═════ Excerpted records ═════
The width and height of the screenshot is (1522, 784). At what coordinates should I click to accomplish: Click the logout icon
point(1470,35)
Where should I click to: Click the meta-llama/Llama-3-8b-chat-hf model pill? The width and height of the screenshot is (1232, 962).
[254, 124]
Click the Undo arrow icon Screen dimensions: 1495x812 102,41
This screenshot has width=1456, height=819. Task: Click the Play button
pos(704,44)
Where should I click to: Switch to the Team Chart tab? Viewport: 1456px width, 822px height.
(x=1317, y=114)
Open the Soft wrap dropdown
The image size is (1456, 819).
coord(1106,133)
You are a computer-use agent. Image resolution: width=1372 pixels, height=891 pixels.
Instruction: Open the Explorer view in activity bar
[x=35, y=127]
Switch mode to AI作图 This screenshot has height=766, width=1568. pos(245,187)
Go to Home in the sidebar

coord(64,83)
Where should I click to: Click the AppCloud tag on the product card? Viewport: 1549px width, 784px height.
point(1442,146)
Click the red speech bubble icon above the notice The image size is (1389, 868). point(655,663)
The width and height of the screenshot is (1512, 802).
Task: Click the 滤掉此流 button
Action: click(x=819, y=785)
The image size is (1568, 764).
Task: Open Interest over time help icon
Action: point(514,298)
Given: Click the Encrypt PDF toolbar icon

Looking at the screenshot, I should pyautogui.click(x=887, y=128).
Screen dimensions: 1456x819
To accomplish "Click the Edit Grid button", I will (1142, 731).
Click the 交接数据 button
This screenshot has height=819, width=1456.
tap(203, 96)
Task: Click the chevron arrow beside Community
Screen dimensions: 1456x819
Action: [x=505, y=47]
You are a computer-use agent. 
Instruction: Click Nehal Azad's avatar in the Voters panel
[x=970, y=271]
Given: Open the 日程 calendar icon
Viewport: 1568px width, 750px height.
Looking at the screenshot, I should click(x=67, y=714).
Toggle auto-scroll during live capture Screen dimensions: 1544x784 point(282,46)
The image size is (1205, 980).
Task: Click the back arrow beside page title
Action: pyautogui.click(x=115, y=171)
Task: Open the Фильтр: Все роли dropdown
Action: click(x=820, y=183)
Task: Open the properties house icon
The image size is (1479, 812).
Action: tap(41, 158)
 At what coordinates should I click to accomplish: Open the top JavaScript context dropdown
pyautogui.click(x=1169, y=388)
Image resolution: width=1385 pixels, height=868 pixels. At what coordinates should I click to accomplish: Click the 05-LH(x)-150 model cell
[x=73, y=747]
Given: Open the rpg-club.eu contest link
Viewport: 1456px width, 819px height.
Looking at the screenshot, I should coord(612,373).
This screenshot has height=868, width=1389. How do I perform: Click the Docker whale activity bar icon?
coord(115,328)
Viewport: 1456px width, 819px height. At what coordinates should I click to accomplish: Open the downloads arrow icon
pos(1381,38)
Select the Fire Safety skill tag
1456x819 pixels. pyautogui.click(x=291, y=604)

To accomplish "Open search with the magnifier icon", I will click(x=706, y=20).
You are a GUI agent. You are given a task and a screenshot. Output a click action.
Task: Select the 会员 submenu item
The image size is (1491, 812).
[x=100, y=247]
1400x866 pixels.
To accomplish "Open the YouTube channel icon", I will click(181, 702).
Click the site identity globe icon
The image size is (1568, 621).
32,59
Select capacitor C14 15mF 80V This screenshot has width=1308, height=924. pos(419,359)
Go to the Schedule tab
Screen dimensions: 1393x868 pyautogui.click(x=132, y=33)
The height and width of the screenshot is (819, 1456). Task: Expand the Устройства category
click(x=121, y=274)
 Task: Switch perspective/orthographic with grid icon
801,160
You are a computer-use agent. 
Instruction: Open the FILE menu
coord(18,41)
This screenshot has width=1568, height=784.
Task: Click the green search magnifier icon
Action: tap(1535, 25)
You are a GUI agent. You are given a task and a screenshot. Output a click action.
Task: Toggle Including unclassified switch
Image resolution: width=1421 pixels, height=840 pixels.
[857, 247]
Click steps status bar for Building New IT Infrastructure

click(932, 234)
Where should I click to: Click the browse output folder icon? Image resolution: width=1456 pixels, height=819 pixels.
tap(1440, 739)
═════
▶ Problem requirements
Nothing but the lines from the top of the entries above through the line with "Click the Undo" should be set down, each exactly as written.

▶ Task answer
The width and height of the screenshot is (1522, 784). At what coordinates should I click to accomplish: Click the logout icon
point(1470,35)
Where should I click to: Click the meta-llama/Llama-3-8b-chat-hf model pill? The width and height of the screenshot is (1232, 962).
[254, 124]
Click the Undo arrow icon Screen dimensions: 1495x812 102,41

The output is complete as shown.